- _Your instructions_
Among the records below, find the line that has "quadinv (723, 1077)"; from there, give the lines again exactly, and stop after the line that has "testscript (726, 1825)".

(Collected data)
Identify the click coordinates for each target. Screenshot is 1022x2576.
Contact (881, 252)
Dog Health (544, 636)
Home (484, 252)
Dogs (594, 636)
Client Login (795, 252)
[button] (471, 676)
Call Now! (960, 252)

---

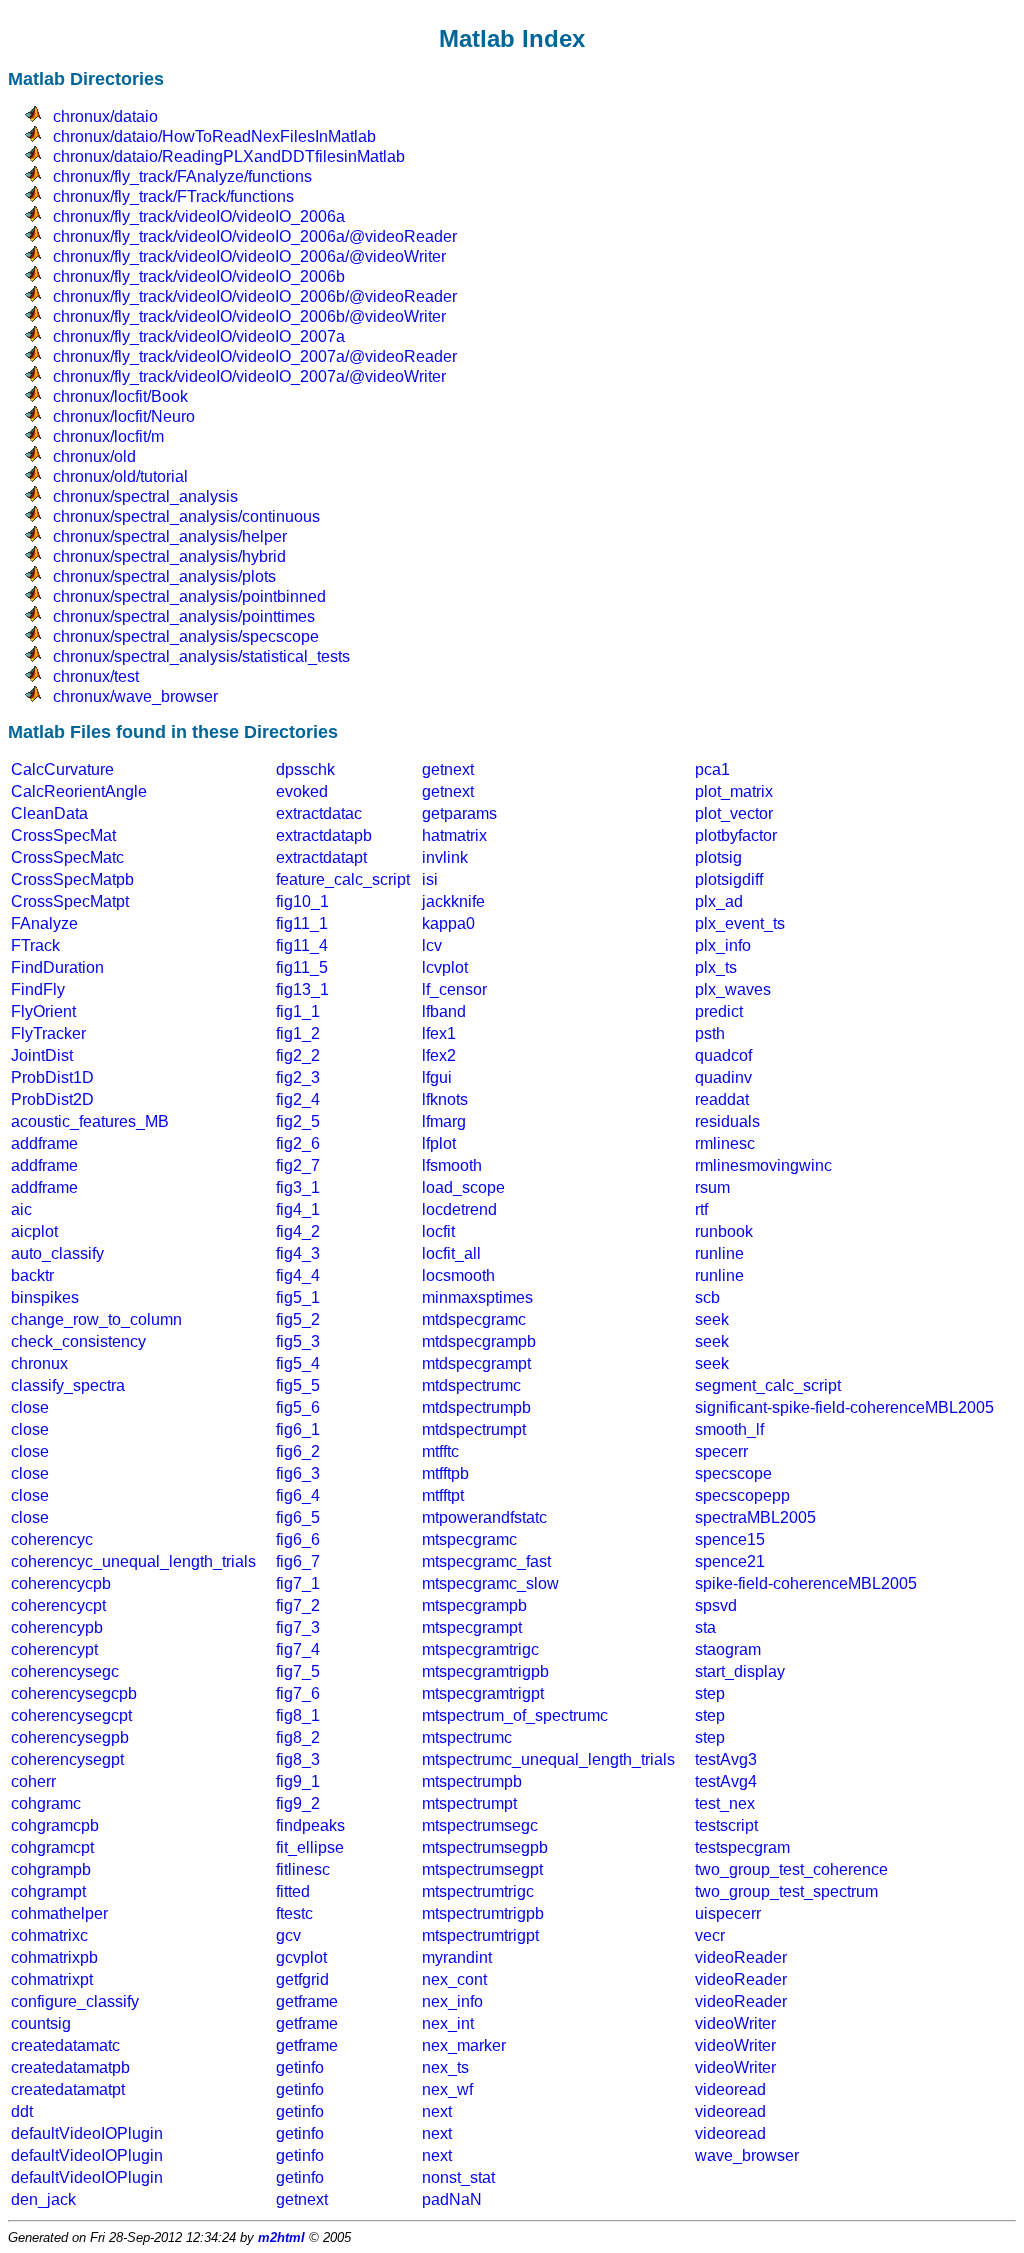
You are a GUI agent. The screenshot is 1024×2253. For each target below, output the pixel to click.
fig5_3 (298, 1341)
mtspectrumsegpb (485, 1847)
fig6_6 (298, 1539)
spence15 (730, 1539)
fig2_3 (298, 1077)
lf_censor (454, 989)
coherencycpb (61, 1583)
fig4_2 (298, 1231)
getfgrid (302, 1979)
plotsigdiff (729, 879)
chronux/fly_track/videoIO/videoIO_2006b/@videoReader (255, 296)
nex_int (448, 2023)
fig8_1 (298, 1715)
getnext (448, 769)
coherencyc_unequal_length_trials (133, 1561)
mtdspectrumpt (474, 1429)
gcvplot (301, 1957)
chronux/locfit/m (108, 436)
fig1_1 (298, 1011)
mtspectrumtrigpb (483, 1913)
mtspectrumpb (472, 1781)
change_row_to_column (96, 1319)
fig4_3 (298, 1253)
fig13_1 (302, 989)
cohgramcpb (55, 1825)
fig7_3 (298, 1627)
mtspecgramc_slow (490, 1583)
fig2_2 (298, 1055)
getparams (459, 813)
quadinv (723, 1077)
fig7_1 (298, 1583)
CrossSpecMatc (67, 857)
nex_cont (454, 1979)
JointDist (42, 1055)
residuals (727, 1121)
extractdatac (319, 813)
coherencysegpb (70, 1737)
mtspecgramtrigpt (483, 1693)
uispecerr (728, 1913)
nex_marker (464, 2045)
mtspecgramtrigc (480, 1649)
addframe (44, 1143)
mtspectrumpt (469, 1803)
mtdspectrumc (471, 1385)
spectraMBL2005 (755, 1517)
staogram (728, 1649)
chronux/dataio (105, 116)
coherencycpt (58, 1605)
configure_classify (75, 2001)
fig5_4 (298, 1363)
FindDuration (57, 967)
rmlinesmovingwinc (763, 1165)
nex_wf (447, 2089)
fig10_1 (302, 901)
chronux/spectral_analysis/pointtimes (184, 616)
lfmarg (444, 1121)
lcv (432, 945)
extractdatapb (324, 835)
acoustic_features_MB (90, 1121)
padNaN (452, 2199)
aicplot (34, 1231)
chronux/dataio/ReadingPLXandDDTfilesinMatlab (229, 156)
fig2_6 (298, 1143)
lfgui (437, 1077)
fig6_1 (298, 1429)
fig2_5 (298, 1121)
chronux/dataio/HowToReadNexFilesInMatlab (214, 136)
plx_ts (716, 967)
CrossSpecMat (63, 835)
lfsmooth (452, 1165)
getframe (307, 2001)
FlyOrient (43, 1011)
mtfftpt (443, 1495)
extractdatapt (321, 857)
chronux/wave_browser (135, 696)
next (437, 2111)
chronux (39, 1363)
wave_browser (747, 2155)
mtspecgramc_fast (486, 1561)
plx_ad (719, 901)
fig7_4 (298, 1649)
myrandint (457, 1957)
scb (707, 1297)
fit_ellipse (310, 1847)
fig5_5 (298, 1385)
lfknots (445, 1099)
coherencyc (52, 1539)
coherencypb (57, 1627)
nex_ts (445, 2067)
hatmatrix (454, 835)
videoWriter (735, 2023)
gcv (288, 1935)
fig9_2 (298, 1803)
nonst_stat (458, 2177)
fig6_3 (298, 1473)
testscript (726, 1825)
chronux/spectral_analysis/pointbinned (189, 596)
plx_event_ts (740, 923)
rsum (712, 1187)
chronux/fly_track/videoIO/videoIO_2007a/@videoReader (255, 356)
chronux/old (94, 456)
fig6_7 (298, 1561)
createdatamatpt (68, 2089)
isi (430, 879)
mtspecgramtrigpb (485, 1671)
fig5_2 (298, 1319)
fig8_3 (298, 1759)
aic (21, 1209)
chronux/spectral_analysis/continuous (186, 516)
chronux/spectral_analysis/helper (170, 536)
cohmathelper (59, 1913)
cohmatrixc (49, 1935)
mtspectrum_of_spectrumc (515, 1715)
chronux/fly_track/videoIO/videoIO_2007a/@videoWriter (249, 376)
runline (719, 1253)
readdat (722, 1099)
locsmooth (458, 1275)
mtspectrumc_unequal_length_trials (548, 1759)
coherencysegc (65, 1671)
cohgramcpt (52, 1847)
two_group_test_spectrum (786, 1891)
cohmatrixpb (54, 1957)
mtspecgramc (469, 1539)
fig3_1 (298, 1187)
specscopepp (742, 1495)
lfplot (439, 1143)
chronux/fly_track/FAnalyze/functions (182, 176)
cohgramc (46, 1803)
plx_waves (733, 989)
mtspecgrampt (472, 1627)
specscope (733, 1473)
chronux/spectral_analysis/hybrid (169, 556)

- _Exercise solution_
quadinv (723, 1077)
fig7_1 (298, 1583)
CrossSpecMatc (67, 857)
nex_cont (454, 1979)
JointDist (42, 1055)
residuals (727, 1121)
extractdatac (319, 813)
coherencysegpb (70, 1737)
mtspecgramtrigpt (483, 1693)
uispecerr (728, 1913)
nex_marker (464, 2045)
mtspecgramtrigc (480, 1649)
addframe (44, 1143)
mtspectrumpt (469, 1803)
mtdspectrumc (471, 1385)
spectraMBL2005 (755, 1517)
staogram (728, 1649)
chronux/dataio (105, 116)
coherencycpt (58, 1605)
configure_classify (75, 2001)
fig5_4 (298, 1363)
FindDuration (57, 967)
rmlinesmovingwinc (763, 1165)
nex_wf (447, 2089)
fig10_1 (302, 901)
chronux/spectral_analysis/pointtimes (184, 616)
lfmarg (444, 1121)
lcv (432, 945)
extractdatapb (324, 835)
acoustic_features_MB (90, 1121)
padNaN (452, 2199)
aicplot (34, 1231)
chronux/dataio/ReadingPLXandDDTfilesinMatlab (229, 156)
fig2_6 (298, 1143)
lfgui (437, 1077)
fig6_1 (298, 1429)
fig2_5 (298, 1121)
chronux/dataio/HowToReadNexFilesInMatlab (214, 136)
plx_ts (716, 967)
CrossSpecMat (63, 835)
lfsmooth (452, 1165)
getframe (307, 2001)
FlyOrient (43, 1011)
mtfftpt (443, 1495)
extractdatapt (321, 857)
chronux/wave_browser (135, 696)
next (437, 2111)
chronux (39, 1363)
wave_browser (747, 2155)
mtspecgramc_fast (486, 1561)
plx_ad (719, 901)
fig7_4 (298, 1649)
myrandint (457, 1957)
scb (707, 1297)
fit_ellipse (310, 1847)
fig5_5 (298, 1385)
lfknots (445, 1099)
coherencyc (52, 1539)
coherencypb (57, 1627)
nex_ts (445, 2067)
hatmatrix (454, 835)
videoWriter (735, 2023)
gcv (288, 1935)
fig9_2 (298, 1803)
nonst_stat (458, 2177)
fig6_3 (298, 1473)
testscript (726, 1825)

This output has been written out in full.